Rewrite these lines with "user name" changed to "username" and everything else unchanged, and leave the pictures out of your version.

►

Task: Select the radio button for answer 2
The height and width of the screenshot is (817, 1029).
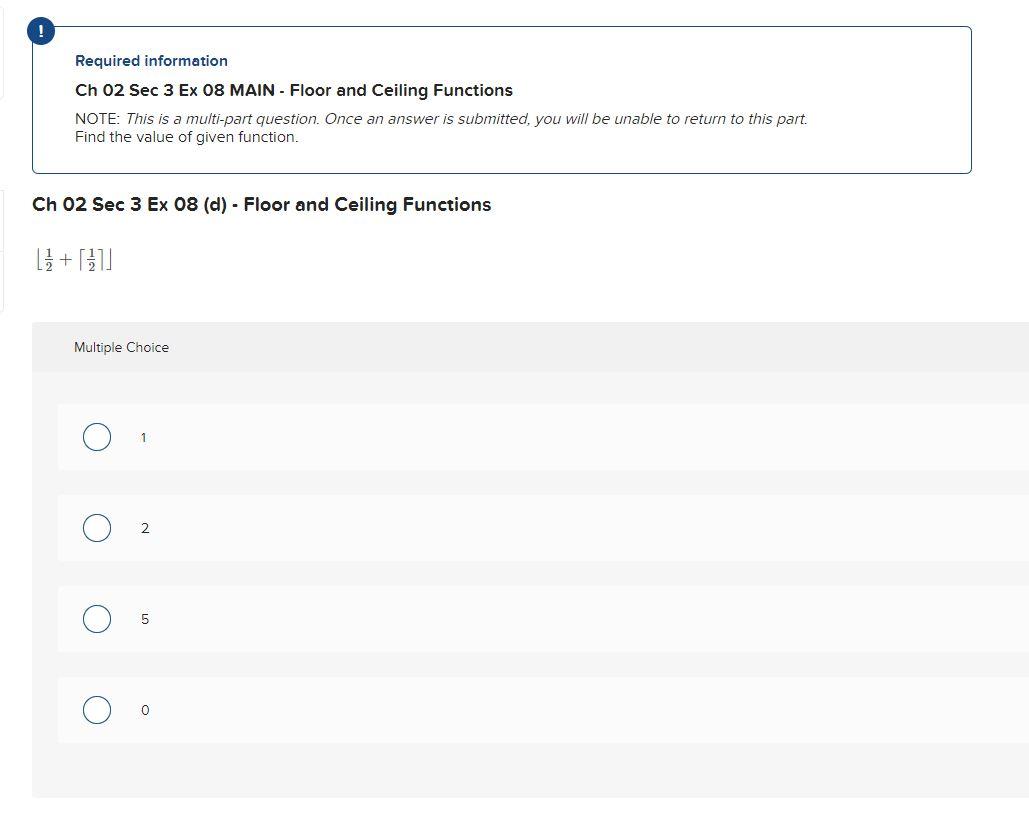Action: coord(97,528)
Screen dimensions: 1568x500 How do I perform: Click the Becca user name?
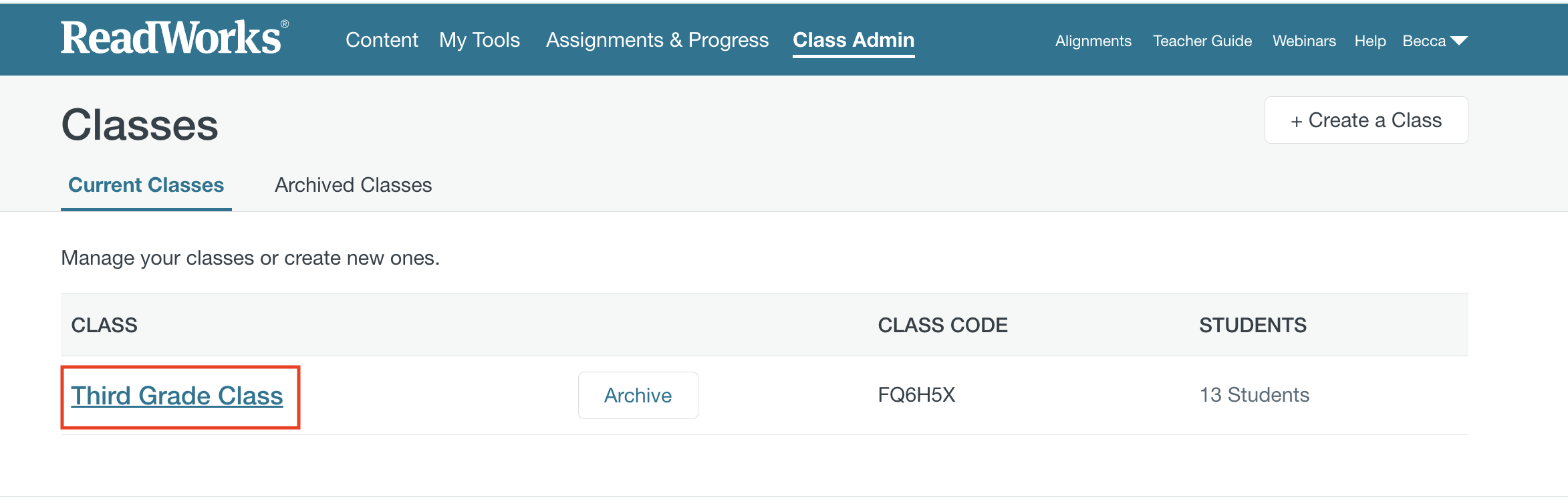pos(1424,41)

◄

◆ **Written solution**:
Task: Select the radio button for answer 2
The height and width of the screenshot is (817, 1029).
Action: coord(97,528)
Screen dimensions: 1568x500 How do I perform: Click the Becca username?
pos(1424,41)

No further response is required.